The FOMO that day was exacerbated by issues getting the Air Force game to stream on Bryson’s laptop. The Dailys missed the first six plays, which brought out Bryson’s childhood nemesis—his temper.
“I thought he was going to throw the laptop across the room,” Darrell jokes.
Bryson’s molten competitive streak used to manifest itself with outbursts, something he had to learn to outgrow. His grandfather on Christi’s side, Buddy Comer, had a saying for Bryson to deal with channeling his emotions: “Cool head, hot heart.” Through high school and to this day, Comer sends him good-luck texts before games with that abbreviation: “CHHH.” Bryson had it tattooed on his arm.
After the misery of not playing against Air Force—leavened by the joy of watching backup Dewayne Coleman lead a 20–3 victory—the next game was a homecoming at North Texas. A big contingent of Daily family and friends planned to converge in Denton—and hoped Bryson would be able to play.
Army kept his status cloaked in secrecy during the week. Bryson’s practice was limited to a couple of walkthroughs, Darrell says, but he was determined to play. Then he ran it 36 times, tying the most rushing attempts by an FBS quarterback in the last five years. (That ties himself from last year, against Air Force.)
Out in the parking lot before and after the game, the Army parent tailgate feasted on a couple of briskets Darrell brought from Kelly’s for the occasion. This was the easiest trip of the season for the Dailys, who have spent most of it flying from Austin to Newark and then driving to West Point on its picturesque perch overlooking the Hudson River in New York.
Christi is the travel agent, booking flights and rental cars and the same Airbnb in nearby Fort Montgomery, N.Y. “As cheap as we can,” Darrell says.
The Dailys will make an extended stay of it to finish the month. Army plays No. 8 Notre Dame in Yankee Stadium on Nov. 23—the biggest non-Navy game the Black Knights have played in decades. Then they play their final home game against UTSA on Nov. 30, a senior day that will tug at the heartstrings of Darrell, Christi and the rest of the extended family.
There will still be the cataclysm against Navy on Dec. 14, and probably the AAC championship game the week before that (perhaps also against Navy, because college football is nothing if not complicated). And there will be a bowl game for the first time since 2021. But this will be the last game at West Point, a place that Christi says, “took a young man and made him a grown man.”
Military service looms after graduation for Bryson, part of the deal that comes with West Point.

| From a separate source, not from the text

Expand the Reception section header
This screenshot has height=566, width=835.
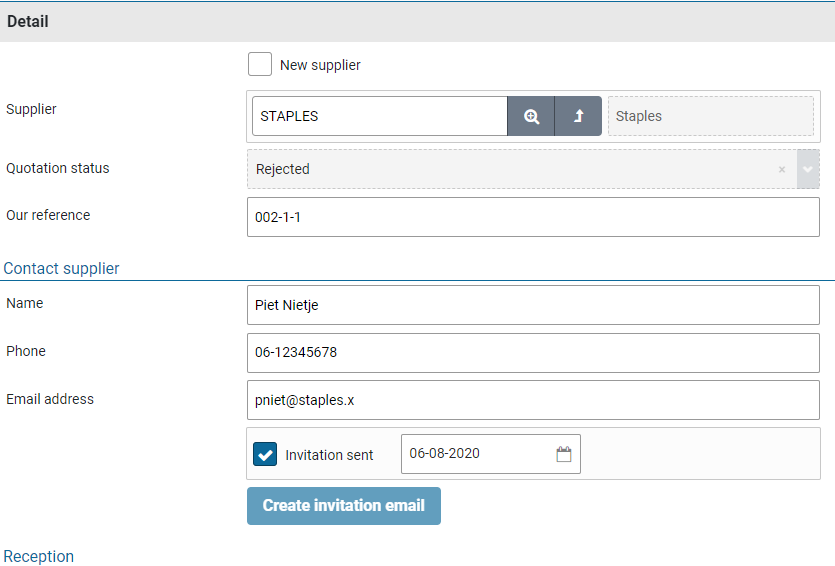39,556
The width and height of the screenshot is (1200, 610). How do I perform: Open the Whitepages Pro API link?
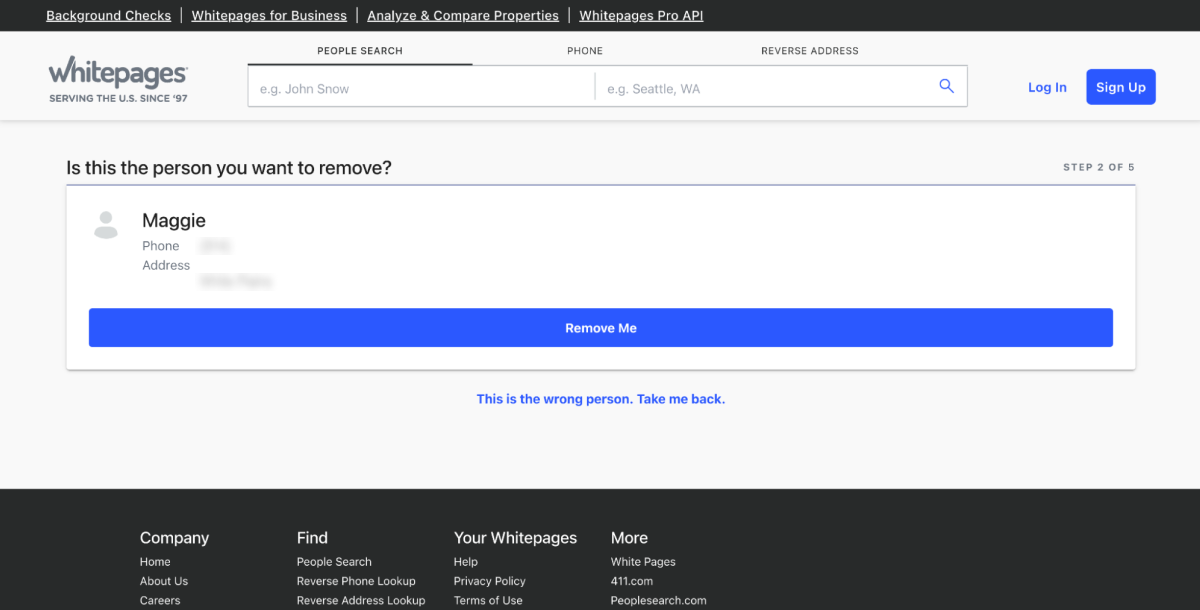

He plans to start in the infantry, but perhaps move to engineering after that. Then, who knows? Maybe he will keep the generations-deep coaching line alive.
But for now, he is the most unlikely star quarterback in the country, leading a remarkable unbeaten team deep into November, with a seemingly impossible shot at the playoff still in play. Bryson Daily has given his old man and old coach a lot to brag about around the barbecue pit back home in Texas.